Recorded data:
════════════════════
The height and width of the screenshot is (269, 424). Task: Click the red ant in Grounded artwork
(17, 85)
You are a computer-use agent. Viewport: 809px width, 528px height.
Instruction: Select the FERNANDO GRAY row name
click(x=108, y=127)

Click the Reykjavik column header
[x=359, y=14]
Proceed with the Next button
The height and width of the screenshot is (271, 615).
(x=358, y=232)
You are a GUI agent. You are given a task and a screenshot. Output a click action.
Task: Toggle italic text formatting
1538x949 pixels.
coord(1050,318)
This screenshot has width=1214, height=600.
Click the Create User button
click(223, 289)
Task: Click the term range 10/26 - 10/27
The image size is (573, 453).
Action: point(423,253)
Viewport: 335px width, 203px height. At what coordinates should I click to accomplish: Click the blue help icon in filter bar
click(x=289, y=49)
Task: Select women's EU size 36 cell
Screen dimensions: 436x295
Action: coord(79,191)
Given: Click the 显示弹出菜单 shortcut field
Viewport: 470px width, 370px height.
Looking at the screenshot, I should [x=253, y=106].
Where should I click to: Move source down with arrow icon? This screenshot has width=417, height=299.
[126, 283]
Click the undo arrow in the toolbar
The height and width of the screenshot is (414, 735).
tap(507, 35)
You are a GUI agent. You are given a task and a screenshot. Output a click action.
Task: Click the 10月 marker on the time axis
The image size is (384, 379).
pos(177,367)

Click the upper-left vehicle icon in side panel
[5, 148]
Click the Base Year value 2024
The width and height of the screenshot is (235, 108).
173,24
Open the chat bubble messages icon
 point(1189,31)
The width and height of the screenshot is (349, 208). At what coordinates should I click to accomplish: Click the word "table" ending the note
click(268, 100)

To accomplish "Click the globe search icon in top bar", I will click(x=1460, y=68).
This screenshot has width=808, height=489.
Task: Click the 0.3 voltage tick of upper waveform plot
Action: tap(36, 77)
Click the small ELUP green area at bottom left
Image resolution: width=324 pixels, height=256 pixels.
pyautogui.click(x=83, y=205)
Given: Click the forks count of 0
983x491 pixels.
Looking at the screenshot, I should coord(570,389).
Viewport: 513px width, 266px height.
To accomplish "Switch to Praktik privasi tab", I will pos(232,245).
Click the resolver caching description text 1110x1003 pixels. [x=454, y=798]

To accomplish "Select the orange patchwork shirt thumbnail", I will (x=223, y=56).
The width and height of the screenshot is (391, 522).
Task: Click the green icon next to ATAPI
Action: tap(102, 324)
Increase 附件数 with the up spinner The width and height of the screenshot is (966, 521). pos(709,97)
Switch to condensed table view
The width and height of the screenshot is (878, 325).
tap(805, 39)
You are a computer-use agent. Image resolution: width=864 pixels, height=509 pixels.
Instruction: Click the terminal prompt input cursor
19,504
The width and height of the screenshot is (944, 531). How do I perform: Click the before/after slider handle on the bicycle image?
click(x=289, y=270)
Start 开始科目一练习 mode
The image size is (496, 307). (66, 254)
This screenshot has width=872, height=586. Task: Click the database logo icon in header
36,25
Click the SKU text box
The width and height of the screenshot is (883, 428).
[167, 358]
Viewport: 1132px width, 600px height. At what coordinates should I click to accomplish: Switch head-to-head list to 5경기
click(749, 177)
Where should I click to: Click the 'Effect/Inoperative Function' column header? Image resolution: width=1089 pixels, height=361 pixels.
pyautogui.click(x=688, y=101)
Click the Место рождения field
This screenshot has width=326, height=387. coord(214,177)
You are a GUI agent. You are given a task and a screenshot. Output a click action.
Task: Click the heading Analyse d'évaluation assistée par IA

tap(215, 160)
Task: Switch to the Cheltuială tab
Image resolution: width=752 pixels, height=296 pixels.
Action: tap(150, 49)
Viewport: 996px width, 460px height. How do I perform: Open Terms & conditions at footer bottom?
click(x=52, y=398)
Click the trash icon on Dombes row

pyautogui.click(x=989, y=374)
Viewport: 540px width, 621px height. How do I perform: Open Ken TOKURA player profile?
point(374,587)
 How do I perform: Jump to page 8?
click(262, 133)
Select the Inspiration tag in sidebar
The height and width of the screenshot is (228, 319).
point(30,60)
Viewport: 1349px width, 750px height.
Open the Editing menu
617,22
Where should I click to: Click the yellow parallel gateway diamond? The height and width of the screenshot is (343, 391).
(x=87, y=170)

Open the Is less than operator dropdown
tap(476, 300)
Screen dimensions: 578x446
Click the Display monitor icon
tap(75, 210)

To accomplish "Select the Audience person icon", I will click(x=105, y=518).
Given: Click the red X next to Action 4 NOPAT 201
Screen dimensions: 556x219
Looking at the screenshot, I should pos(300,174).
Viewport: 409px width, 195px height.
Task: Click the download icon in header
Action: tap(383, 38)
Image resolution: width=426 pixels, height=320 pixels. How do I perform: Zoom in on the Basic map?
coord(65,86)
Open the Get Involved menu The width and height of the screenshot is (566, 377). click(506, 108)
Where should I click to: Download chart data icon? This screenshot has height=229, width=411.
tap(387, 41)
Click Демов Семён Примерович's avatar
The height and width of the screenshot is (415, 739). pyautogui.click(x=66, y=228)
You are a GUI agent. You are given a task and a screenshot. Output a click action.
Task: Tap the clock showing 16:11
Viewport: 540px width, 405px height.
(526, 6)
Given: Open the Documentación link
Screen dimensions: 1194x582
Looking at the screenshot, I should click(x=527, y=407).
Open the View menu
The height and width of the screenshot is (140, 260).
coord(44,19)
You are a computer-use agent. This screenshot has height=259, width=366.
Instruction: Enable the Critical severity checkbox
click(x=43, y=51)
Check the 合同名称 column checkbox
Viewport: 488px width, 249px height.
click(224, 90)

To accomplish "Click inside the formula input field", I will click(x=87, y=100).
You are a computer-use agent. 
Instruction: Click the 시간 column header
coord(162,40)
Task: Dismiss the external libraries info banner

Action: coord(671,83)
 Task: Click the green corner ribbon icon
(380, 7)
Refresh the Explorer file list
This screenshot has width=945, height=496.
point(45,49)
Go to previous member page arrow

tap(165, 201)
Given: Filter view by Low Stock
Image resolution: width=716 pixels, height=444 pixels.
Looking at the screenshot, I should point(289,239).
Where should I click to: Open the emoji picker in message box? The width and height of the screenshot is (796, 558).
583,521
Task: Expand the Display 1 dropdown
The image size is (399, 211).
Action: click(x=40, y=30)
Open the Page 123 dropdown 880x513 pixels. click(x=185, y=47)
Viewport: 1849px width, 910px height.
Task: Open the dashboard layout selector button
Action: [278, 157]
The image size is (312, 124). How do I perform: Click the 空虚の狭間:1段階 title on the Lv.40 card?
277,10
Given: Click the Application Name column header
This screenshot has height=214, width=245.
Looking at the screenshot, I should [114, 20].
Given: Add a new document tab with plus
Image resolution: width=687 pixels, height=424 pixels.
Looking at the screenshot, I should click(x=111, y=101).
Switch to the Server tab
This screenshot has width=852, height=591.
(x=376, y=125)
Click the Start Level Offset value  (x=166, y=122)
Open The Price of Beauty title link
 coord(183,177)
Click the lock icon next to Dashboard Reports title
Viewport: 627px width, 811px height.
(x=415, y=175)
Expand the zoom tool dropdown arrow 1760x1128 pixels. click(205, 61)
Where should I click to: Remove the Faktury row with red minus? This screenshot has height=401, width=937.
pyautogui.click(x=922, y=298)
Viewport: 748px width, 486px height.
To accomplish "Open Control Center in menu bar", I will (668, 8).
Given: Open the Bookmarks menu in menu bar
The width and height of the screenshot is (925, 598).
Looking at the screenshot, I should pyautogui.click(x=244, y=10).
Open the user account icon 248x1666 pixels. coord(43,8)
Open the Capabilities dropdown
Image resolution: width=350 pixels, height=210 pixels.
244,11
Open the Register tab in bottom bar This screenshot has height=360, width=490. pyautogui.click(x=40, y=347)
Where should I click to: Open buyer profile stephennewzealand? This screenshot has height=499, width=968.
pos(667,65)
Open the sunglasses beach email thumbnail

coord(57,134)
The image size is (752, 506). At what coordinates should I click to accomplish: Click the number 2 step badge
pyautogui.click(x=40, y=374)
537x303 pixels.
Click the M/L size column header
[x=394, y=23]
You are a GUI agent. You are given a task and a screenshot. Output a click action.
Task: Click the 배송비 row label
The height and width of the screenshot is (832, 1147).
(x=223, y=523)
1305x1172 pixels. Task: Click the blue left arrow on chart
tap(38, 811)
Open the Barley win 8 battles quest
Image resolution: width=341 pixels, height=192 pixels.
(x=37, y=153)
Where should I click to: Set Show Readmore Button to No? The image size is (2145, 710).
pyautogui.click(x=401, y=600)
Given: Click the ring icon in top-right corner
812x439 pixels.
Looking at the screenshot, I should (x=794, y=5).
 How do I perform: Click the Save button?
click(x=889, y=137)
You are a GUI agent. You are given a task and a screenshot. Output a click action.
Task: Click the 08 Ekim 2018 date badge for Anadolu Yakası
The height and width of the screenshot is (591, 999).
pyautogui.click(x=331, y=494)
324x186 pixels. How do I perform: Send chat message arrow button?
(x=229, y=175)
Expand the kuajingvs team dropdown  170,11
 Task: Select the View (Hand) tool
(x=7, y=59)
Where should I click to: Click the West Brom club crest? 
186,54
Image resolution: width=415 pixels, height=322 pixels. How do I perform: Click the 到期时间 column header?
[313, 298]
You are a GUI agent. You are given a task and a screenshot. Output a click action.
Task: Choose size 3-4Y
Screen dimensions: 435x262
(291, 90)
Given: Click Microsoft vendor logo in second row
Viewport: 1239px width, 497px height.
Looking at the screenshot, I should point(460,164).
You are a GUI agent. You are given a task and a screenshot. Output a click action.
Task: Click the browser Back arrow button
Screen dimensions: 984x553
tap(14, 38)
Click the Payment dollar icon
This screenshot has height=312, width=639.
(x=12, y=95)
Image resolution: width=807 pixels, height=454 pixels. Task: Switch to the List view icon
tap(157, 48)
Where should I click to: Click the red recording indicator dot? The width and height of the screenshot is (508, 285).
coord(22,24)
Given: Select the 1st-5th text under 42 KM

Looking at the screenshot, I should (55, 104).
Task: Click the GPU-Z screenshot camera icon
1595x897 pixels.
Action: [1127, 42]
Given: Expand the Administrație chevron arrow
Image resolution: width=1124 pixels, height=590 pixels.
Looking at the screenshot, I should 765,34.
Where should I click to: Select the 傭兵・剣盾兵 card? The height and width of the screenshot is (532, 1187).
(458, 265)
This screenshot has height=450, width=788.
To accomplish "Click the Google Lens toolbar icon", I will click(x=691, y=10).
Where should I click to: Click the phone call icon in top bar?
════════════════════
__WHAT YOU ARE ASKED TO DO__. Substitute "Directive" for every "Instruction" in the rows starting at the line containing "You are a computer-use agent. Viewport: 809px" and ending at the line containing "Action: point(423,253)". Reproduce only those lines, with nothing else altered.

__WRITTEN ANSWER__.
You are a computer-use agent. Viewport: 809px width, 528px height.
Directive: Select the FERNANDO GRAY row name
click(x=108, y=127)

Click the Reykjavik column header
[x=359, y=14]
Proceed with the Next button
The height and width of the screenshot is (271, 615).
(x=358, y=232)
You are a GUI agent. You are given a task and a screenshot. Output a click action.
Task: Toggle italic text formatting
1538x949 pixels.
coord(1050,318)
This screenshot has width=1214, height=600.
Click the Create User button
click(223, 289)
Task: Click the term range 10/26 - 10/27
The image size is (573, 453).
Action: point(423,253)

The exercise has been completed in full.